The present invention relates to interactive system, and in particular to a kind of more wheel dialog models based on stratification notice mechanism Construction method.

Background technology

1st, foreign technology present situation

(1) conversational system based on artificial template

Based on the technology of artificial template by manually setting session operational scenarios, and some are write to each scene and targetedly talked with Template, template describe the problem of user is possible and corresponding answer template.

Weizenbaum et al. (1966) develops earliest chat robots ELIZA, ELIZA may go out according in dialogue Existing language situation, goes to be pre-designed corresponding language template, and text generator can be according to the input of user by the weight in input Want information to be embedded into template, finally give reply.

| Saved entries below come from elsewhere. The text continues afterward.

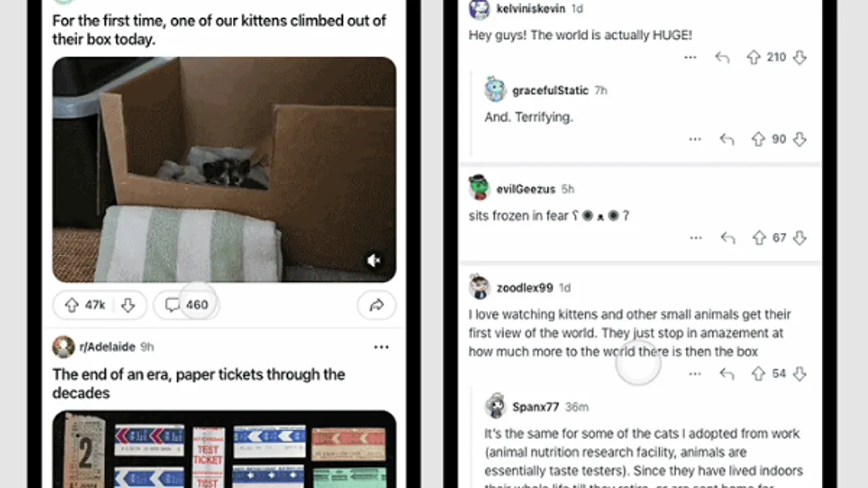Upvote zoodlex99's comment with 54 points
The height and width of the screenshot is (488, 868).
tap(758, 374)
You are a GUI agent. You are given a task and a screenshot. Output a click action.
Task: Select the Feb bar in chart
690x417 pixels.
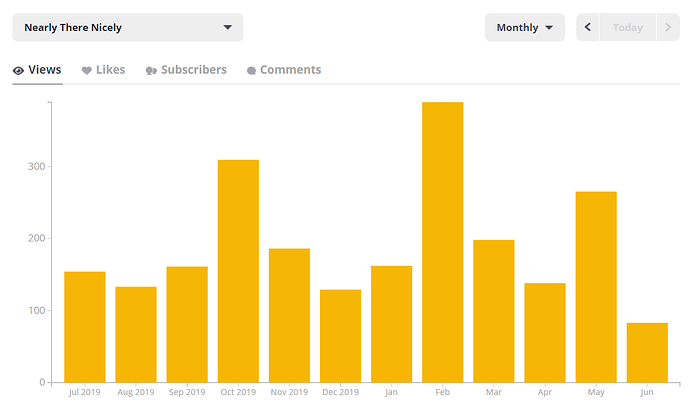[x=443, y=242]
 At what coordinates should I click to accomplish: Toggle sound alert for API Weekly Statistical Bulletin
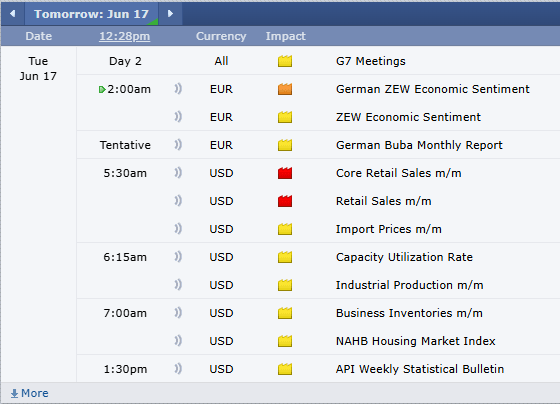pos(178,369)
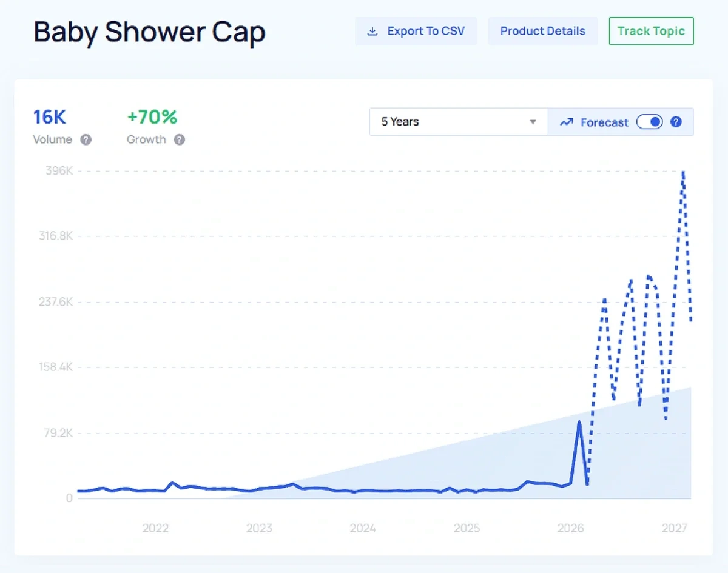This screenshot has height=573, width=728.
Task: Click the download icon on Export To CSV
Action: coord(372,31)
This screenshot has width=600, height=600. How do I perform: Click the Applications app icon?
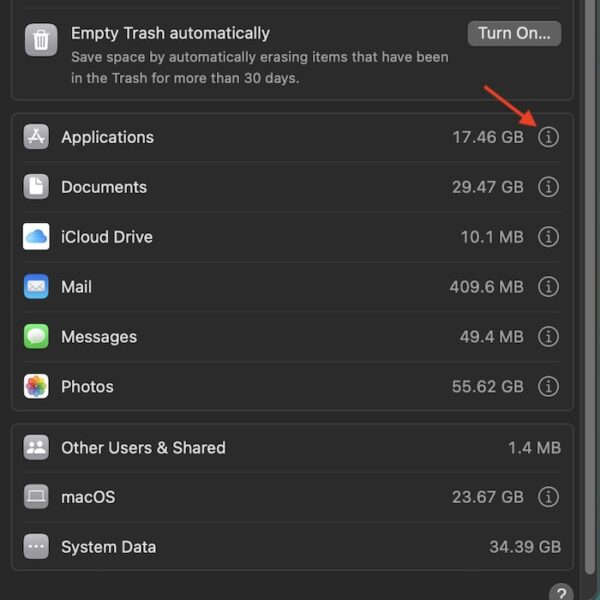click(36, 137)
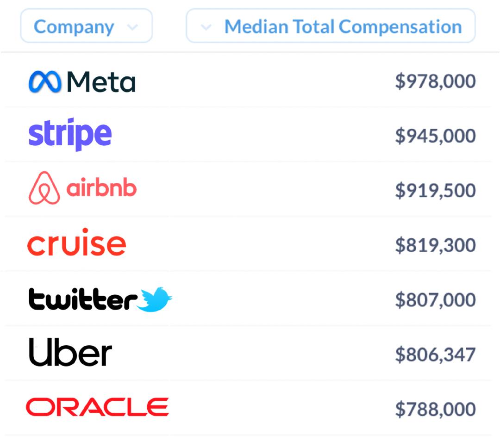Click the chevron before Median Total Compensation
Image resolution: width=500 pixels, height=448 pixels.
click(x=206, y=27)
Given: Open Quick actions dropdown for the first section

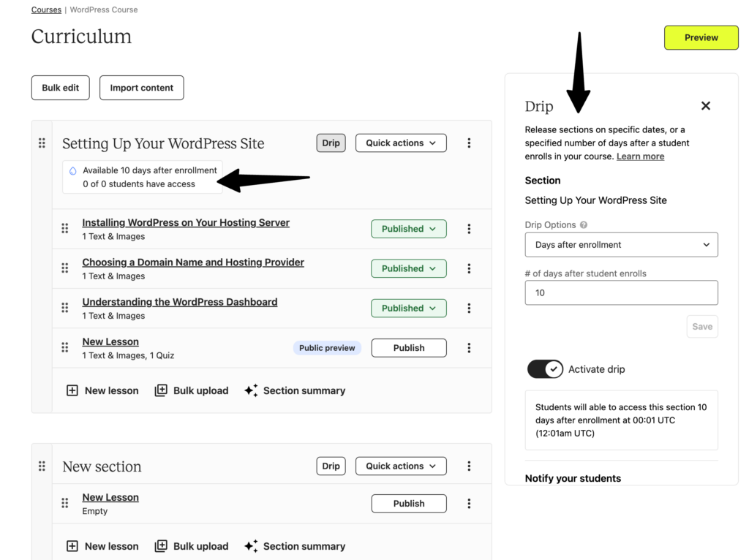Looking at the screenshot, I should 402,143.
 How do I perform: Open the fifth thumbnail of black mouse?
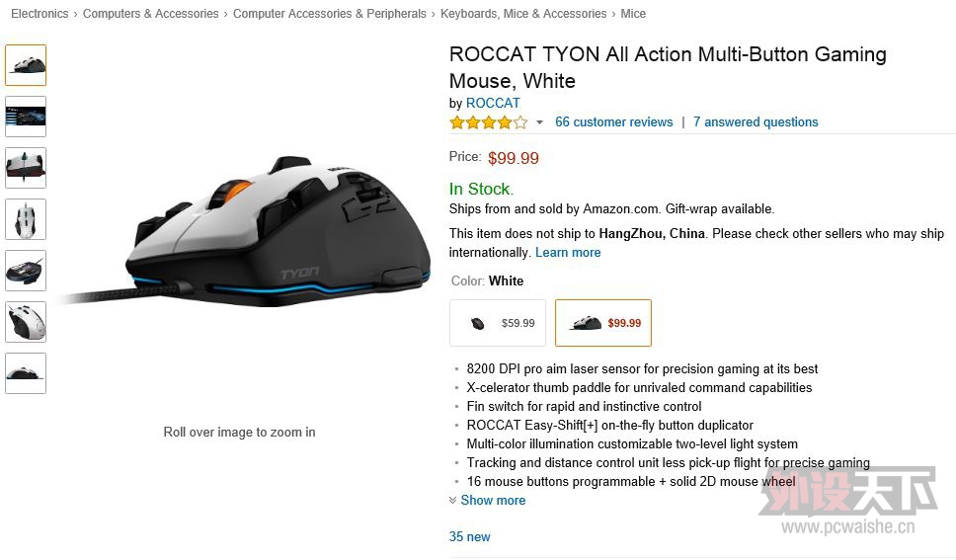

Chat is restricted to special scenes or specific topic by them, and generates sound using one group of pattern rule Should.

(2) conversational system based on retrieval

Chat robots based on retrieval technique then using the method for being similar search engine, are previously stored dialogue storehouse simultaneously Establish index, according to user's question sentence, in storehouse talk with progress fuzzy matching find most suitable response content.

Shaikh et al. (2010) constructs a cyberchat robot (VCA), can enter in chatroom with people The preliminary social activity of row, they utilize ongoing conversation subject to carry out web search using a kind of novel method, and Find the related subject that may be inserted into dialogue and change its flow, can be regarded as based on retrieval and and template method melt Close.

(3) the dialogue generation model based on deep learning

Application of the depth learning technology in dialogue generates is mainly towards open field chat robots, because extensive logical It is relatively easy to the acquisition of language material, the Sequence to Sequence models of the most frequently used reference machine translation, dialogue is given birth to Into the whole process by problem to reply be considered as in machine translation translation process from original language to object language.

Ritter et al. (2011) has used the dialogue language material obtained from Twitter, to imitate using Seq2Seq models Fruit has exceeded the dialog model based on searching system.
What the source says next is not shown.